Inhalt
Ziel
In diesem vierwöchigen Aufbaukurs lernen Sie, wie Bewegung im Interface funktioniert - nicht nur technisch, sondern konzeptuell: was eine Animation trägt, was sie lenkt, und wann Stille die stärkere Geste ist - und warum das Auge reagiert wie es reagiert.
Sie entwickeln klickbare Prototypen und bringen Ihre Entwürfe zu einem Modell, das sich wie ein echtes Interface anfühlt - ganz ohne Programmierkenntnisse.
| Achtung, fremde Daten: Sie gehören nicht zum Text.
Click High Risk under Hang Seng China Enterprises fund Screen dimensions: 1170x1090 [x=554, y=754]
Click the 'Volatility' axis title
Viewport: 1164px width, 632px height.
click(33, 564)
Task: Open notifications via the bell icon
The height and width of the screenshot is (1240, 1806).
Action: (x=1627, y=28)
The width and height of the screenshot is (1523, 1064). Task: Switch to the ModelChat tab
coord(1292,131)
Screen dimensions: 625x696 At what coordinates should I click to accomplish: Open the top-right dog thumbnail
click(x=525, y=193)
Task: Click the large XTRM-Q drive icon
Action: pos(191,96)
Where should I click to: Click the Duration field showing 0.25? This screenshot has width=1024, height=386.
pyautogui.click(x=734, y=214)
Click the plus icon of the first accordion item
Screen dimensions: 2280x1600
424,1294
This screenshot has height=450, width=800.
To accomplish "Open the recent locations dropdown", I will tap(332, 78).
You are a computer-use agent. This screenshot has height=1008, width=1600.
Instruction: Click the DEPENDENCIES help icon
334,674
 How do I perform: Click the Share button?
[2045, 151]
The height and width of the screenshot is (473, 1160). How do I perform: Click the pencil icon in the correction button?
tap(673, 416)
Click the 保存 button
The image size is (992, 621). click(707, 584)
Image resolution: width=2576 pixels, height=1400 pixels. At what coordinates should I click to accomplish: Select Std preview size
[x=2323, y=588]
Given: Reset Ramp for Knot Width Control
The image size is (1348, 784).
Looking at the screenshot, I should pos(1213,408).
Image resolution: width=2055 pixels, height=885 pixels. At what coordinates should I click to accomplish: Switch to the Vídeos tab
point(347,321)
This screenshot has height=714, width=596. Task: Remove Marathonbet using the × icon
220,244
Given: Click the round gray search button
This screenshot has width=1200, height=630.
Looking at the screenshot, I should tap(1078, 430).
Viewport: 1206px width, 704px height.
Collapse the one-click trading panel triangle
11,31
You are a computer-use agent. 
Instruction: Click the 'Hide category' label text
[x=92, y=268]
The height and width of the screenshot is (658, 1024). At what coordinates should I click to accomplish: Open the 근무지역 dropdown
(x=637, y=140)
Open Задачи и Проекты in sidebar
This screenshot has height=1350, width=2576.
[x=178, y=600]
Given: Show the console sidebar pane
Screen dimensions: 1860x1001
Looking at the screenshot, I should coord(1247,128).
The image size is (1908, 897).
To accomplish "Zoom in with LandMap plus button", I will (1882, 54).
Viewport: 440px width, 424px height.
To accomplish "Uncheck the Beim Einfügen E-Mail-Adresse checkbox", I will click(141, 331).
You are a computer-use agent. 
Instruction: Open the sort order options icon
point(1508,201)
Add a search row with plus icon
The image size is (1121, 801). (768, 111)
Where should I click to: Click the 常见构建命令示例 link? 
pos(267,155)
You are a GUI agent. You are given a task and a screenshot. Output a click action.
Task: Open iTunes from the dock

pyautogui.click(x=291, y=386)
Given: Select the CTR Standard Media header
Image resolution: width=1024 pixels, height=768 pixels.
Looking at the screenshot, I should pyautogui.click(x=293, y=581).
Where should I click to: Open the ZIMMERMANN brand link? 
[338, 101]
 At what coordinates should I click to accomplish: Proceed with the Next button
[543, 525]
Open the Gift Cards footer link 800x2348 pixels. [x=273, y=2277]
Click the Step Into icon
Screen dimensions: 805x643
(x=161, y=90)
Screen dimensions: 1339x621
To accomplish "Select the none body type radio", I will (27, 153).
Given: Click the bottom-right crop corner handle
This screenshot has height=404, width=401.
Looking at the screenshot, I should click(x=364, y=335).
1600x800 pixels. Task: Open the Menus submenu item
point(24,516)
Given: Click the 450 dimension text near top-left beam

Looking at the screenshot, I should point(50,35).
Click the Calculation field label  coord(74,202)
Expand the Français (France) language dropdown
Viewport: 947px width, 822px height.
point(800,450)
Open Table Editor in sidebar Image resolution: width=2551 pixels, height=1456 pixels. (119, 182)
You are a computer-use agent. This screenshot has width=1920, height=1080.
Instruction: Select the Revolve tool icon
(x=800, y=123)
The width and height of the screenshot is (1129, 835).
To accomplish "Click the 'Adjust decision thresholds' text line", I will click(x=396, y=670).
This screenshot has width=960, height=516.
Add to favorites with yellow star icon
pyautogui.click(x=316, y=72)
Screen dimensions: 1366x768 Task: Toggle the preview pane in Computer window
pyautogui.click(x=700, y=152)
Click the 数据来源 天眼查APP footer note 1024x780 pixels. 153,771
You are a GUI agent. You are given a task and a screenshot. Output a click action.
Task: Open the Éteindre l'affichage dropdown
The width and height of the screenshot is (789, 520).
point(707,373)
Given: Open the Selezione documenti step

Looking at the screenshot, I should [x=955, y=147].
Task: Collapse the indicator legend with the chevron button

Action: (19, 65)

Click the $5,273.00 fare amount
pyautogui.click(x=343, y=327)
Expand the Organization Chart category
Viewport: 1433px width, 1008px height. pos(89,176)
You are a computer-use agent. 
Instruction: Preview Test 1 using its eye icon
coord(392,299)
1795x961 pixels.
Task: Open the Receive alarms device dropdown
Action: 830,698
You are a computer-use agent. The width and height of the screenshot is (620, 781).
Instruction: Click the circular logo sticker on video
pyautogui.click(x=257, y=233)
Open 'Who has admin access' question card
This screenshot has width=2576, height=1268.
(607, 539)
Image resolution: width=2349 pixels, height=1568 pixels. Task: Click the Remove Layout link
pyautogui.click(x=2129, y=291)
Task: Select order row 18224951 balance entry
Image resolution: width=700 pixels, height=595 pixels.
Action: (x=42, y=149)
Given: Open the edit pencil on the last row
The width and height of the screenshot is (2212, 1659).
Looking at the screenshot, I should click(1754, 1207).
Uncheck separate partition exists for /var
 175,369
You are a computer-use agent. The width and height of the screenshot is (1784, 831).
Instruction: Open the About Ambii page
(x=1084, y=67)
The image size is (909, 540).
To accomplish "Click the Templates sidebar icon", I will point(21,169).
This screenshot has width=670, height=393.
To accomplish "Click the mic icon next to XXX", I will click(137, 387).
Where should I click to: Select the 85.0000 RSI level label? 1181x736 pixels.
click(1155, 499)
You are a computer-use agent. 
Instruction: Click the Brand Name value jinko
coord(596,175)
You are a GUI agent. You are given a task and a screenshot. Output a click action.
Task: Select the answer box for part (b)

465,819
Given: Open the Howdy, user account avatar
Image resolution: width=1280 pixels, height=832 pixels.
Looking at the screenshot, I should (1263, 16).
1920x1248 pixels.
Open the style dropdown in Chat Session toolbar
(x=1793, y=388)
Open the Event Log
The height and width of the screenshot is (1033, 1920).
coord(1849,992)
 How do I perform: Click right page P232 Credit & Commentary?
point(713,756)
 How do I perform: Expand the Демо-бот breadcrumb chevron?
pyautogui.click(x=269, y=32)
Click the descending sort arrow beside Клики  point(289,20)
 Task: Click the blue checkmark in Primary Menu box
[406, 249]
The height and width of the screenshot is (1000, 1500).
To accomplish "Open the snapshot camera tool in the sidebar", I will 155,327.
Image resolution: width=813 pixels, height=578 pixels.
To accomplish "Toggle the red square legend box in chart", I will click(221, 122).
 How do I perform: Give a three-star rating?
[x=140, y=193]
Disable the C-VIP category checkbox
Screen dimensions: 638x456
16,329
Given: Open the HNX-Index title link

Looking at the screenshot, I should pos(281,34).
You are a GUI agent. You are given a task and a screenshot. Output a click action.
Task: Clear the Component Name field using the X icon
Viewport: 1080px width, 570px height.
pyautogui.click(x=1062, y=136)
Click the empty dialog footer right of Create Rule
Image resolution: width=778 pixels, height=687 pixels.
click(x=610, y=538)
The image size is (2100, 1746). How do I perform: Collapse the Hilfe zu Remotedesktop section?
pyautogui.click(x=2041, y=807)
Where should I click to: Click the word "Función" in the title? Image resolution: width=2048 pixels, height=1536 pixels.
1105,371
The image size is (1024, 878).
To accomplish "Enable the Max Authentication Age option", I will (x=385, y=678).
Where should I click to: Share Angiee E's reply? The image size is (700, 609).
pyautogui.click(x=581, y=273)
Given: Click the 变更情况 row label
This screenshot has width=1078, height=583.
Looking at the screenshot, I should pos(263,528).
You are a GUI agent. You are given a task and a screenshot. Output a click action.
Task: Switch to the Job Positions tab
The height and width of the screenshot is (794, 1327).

Ergänzend erkunden wir das Zusammenspiel von Figma mit KI-Tools wie Make und Claude - die den Entwurfsprozess anders denken lassen und Ideen sichtbar machen, die sonst Skizze geblieben wären. Und die zeigen, wie gestalterisches Denken heute über klassische Designgrenzen hinauswächst. Sie behalten die gestalterische Kontrolle - und gewinnen neue Möglichkeiten dazu.
Inhalte
- Grundlagen und Überblick - Figma auffrischen und gemeinsam starten
- Auto-Layout vertiefend
- Smart Layouts & Responsive Design
- Prototyping - von der Idee zum klickbaren Modell
- Interaktive Komponenten
- Komponentenbibliotheken
- Einführung in Bewegung und Animation
- Wahrnehmung & Bewegungsdynamik
- Motion aus Nutzerperspektive - was Menschen wirklich wahrnehmen
- Animation als Gestaltungsmittel - Kommunikation, Feedback, Problemlösung
- Wann weniger mehr ist - Urteil und Restraint
- Variablen - Grundlagen
- KI-gestütztes Prototyping - Möglichkeiten, Werkzeuge, Zusammenspiel
- Den Entwurfsprozess mit KI neu denken - Vibe Coding und KI-Prototyping
- Eigenes Projekt - Konzept und Umsetzung
Abschluss
Prüfung und cimdata-Zertifikat
Voraussetzungen
Kenntnisse des Windows-Betriebssystems und der Datenverwaltung werden vorausgesetzt. Konstruktionskenntnisse sind erwünscht.
Methode
Der Unterricht findet im virtuellen Klassenraum statt. Sie sind mittels Video- und Audiokonferenz während der gesamten Unterrichtszeit live und in Echtzeit mit ihrem/r Fachdozenten/in und ihren Mitstudierenden verbunden. Die fachliche Betreuung der Dozierenden ist während des gesamten Unterrichtszeitraums gewährleistet.